Well, not before the unforgiving Gus teaches them a lesson on the order of: Even if it doesn't make good business sense to kill you, I'll make you wish you were dead.
The mysterious Gus is apparently from South America. The 53-year-old Esposito was born in Copenhagen to a black opera singer from the U.S. and a white Italian stage technician at a Naples opera house.
His mother returned to New York with Esposito and his brother when he was still a child. There, understandably stage-struck, he landed an agent, auditioned for a musical about an Irish woman protecting orphaned children of runaway slaves, and made his Broadway debut as one of those orphans in "Maggie Flynn," starring Shirley Jones in the title role.
"I went into show business to help my mother pay the bills, and to have some fun," he explains. "And I absolutely fell in love with it."
He worked as what he calls a song-and-dance man throughout his youth in numerous musical shows. But then, in adulthood, he decided to develop what he saw as a different craft: acting.
"I wanted to be able to create characters — complicated people who you couldn't just take at face value, where there was always something else going on," he says.
His long list of credits includes dozens of TV guest star roles, as well as several series, notably "Homicide: Life on the Street" and a groundbreaking 1990s comedy, "Bakersfield P.D." His numerous films include "Do the Right Thing," ''Bob Roberts," ''The Usual Suspects," ''Ali" and "Malcolm X." In 2008, he directed his first film, "Gospel Hill," in which he starred with Angela Bassett and Danny Glover.

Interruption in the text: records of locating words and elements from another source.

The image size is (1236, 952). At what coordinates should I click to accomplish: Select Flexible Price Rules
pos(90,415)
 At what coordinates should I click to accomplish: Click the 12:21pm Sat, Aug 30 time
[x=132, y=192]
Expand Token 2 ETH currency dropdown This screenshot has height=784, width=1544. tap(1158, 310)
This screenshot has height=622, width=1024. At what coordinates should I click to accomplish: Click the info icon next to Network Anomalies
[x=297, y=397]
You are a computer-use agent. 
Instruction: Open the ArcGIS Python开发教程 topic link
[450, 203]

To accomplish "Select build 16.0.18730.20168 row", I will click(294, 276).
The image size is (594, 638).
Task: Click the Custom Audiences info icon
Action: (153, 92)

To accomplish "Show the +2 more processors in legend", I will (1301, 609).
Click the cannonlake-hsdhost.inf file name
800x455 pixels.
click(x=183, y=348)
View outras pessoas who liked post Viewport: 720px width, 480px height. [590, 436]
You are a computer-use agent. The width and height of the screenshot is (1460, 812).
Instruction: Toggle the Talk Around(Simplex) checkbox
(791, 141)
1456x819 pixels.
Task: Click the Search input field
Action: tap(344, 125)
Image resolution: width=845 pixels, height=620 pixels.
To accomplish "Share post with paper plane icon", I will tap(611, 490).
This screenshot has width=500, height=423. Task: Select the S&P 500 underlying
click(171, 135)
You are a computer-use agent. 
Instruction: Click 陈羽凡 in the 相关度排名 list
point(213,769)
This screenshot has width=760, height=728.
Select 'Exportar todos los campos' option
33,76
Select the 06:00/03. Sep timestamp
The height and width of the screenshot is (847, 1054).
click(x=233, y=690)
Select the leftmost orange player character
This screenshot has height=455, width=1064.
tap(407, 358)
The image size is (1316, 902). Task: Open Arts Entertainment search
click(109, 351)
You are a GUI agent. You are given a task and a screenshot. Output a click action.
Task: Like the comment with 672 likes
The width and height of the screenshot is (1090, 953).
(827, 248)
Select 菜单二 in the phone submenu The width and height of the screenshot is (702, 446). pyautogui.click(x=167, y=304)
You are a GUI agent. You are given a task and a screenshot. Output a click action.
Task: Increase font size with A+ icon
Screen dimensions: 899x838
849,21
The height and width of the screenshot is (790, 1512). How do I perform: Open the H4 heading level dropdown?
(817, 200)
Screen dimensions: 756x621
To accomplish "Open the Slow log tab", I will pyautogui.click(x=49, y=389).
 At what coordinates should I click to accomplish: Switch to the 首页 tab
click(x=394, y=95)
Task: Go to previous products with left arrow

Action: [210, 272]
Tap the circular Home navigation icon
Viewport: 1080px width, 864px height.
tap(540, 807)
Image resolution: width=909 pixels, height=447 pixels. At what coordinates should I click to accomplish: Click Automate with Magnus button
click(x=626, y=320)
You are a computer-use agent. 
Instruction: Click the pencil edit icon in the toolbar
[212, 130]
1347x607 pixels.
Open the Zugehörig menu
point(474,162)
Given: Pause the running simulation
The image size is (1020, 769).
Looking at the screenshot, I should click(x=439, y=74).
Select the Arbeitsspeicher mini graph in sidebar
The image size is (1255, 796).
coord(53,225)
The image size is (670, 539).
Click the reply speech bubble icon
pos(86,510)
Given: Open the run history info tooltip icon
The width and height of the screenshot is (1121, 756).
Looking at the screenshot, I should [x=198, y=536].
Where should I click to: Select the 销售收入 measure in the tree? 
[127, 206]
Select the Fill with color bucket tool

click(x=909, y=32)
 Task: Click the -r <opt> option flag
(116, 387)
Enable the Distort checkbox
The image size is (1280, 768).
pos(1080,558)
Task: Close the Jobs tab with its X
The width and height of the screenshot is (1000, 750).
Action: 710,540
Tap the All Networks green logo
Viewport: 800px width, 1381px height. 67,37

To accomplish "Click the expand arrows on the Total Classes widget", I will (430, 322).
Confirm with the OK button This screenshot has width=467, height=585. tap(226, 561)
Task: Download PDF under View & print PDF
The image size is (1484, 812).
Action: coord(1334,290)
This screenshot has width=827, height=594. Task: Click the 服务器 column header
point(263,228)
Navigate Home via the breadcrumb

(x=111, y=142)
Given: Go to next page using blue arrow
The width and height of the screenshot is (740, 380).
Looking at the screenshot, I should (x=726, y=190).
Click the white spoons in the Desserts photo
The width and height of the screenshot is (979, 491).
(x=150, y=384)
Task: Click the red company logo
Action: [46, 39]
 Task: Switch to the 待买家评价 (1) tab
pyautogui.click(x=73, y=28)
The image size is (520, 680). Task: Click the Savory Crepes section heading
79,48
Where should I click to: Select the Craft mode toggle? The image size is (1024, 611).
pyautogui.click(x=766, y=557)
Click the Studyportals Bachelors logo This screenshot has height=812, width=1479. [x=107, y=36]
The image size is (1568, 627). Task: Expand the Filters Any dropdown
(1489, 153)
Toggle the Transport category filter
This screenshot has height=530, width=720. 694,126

Esposito says he was originally signed for a single episode of "Breaking Bad."
The story called for Walt to be dispatched by a go-between to a fast-food restaurant to meet a buyer for the methamphetamine he and Jesse had cooked in their motor-home lab. On arriving, Walt almost missed Gus, hidden in plain sight in his restaurant manager's uniform.
"In that first scene in Los Pollos Hermanos when he didn't know who I was, for me to play that little game got us both very interested in each other," Esposito recalls, speaking as much about himself and Bryan Cranston as about Gus and Walt.
"We listened to each other," he says, explaining the secret to their acting chemistry, "and real listening is listening with every part of your being. From the beginning, that's the way I felt working with Bryan. I love working with the guy.
"And what always surprises me about Bryan is, he's really funny," Esposito adds. "Masterfully funny."
In a separate interview, Cranston draws an equally admiring contrast between Esposito and the role he plays.
"Giancarlo is a warm, spiritually embracing kind of man," Cranston says. "And then, when he turns on Gus Fring, he goes dead. Like there's a screen that comes across his eyes, where you cannot go any further. He won't let you in there! It makes it easier for someone working with him, because he's so real and honest." By which, Cranston means, Esposito in performance is honestly intimidating.
"The whole season is like a chess match with him and me," says Cranston.
And not just between Walt and Gus, but between two fine actors connecting on screen.
"This," says Esposito, "is the acting I've always wanted to do."